If thou wilt leave me, do not leave me last,
When other petty griefs have done their spite,
But in the onset come, so shall I taste
At first the very worst of fortune's might.
And other strains of woe, which now seem woe,
Compared with loss of thee, will not seem so.

Sonnet 146

Poor soul the centre of my sinful earth,
My sinful earth these rebel powers array,
Why dost thou pine within and suffer dearth
Painting thy outward walls so costly gay?

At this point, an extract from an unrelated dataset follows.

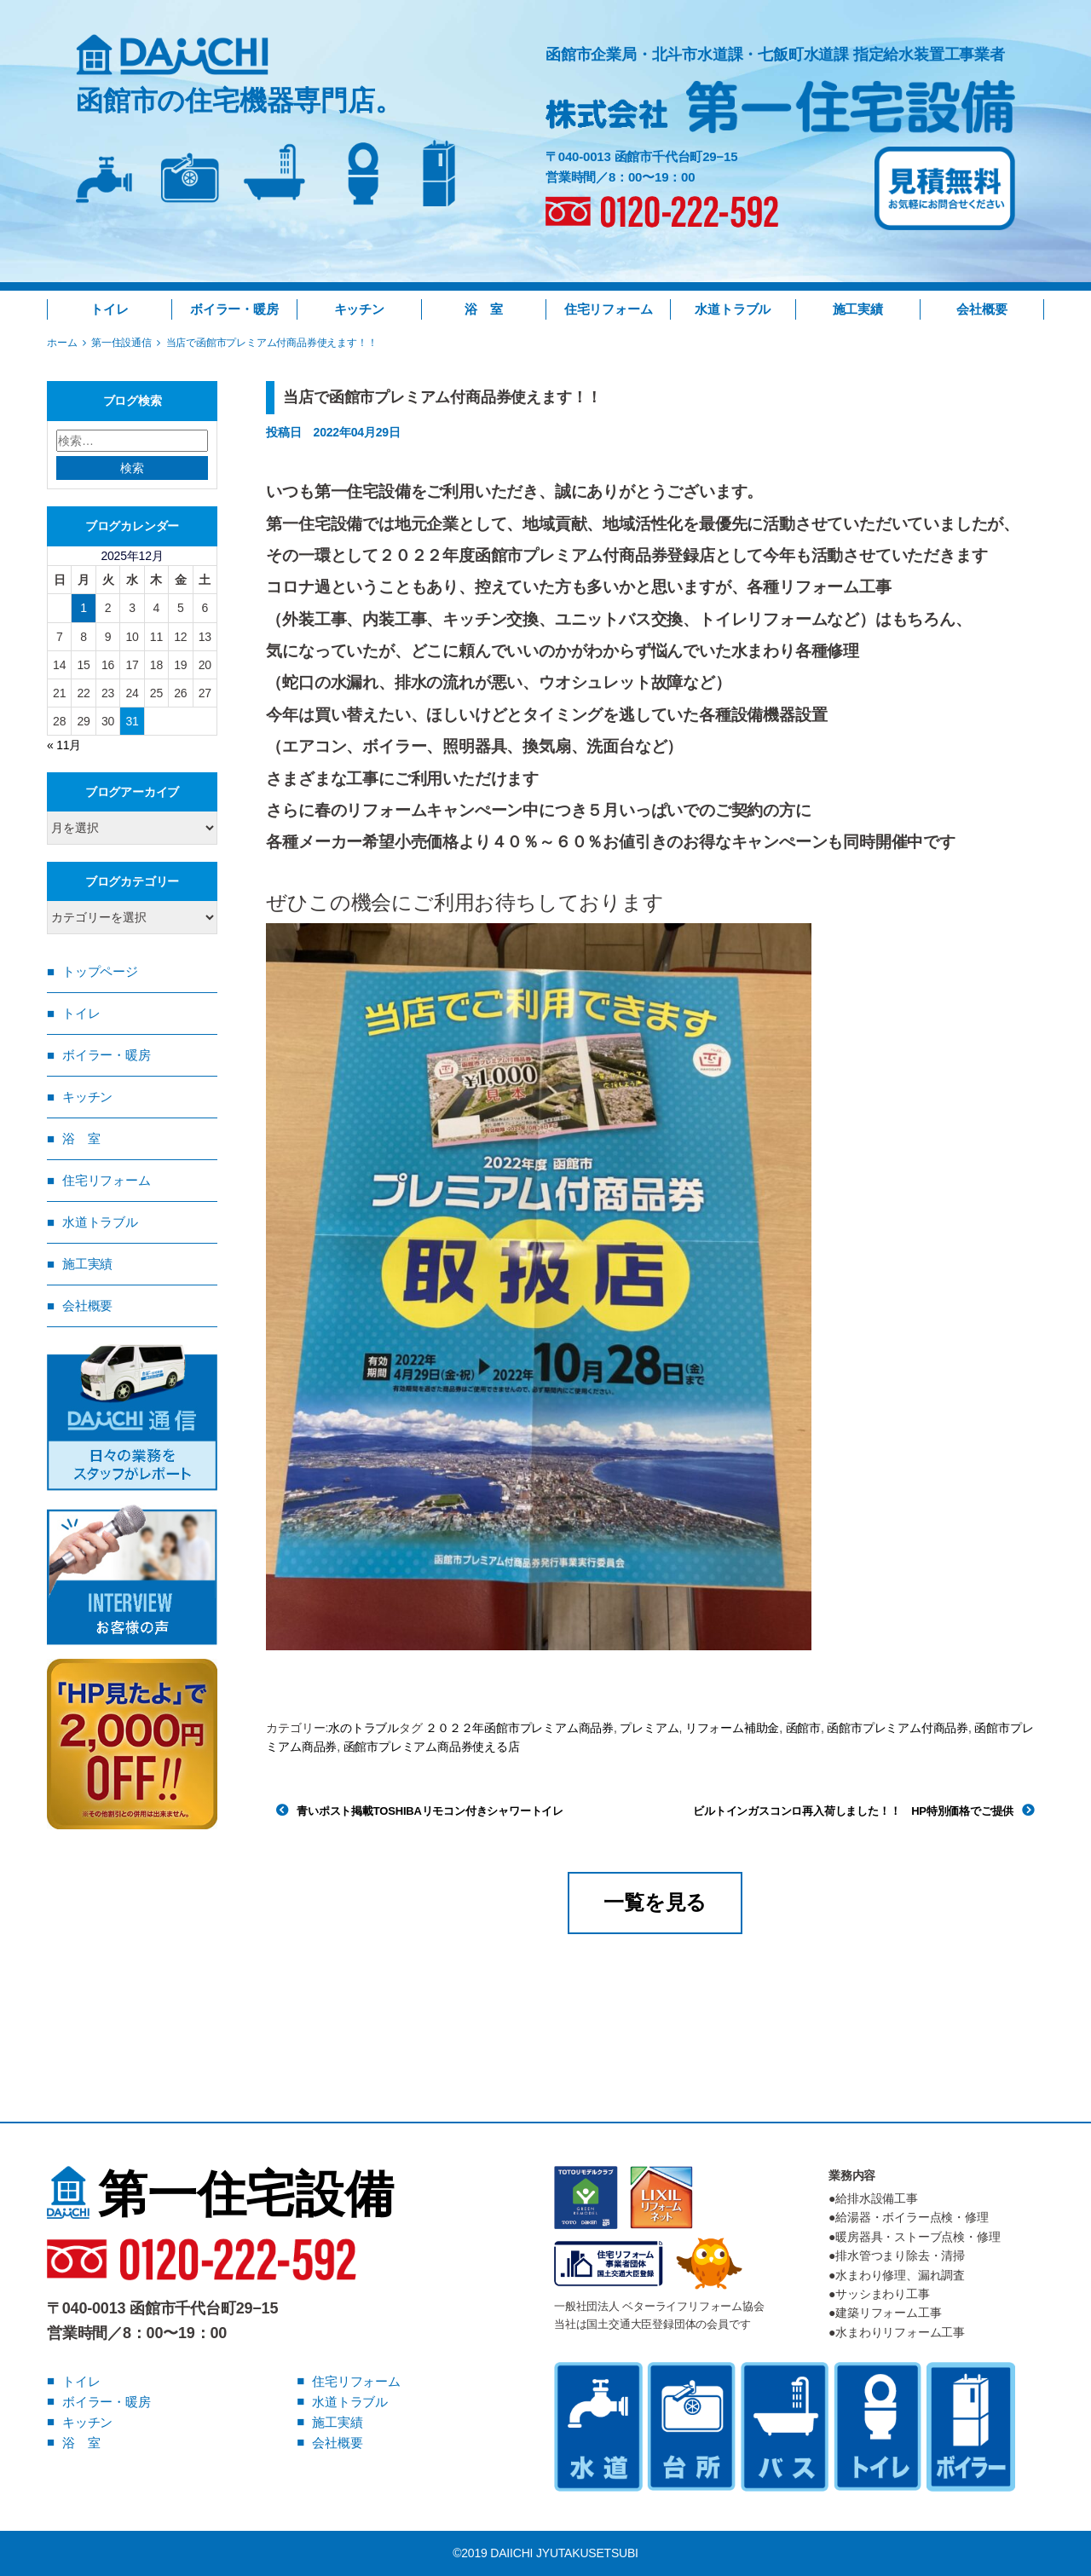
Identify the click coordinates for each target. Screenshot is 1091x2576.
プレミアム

Why so large cost having so short a lease,
Dost thou upon thy fading mansion spend?
Shall worms inheritors of this excess
Eat up thy charge? is this thy body's end?
Then soul live thou upon thy servant's loss,
And let that pine to aggravate thy store;
Buy terms divine in selling hours of dross;
Within be fed, without be rich no more,
So shall thou feed on death, that feeds on men,
And death once dead, there's no more dying then.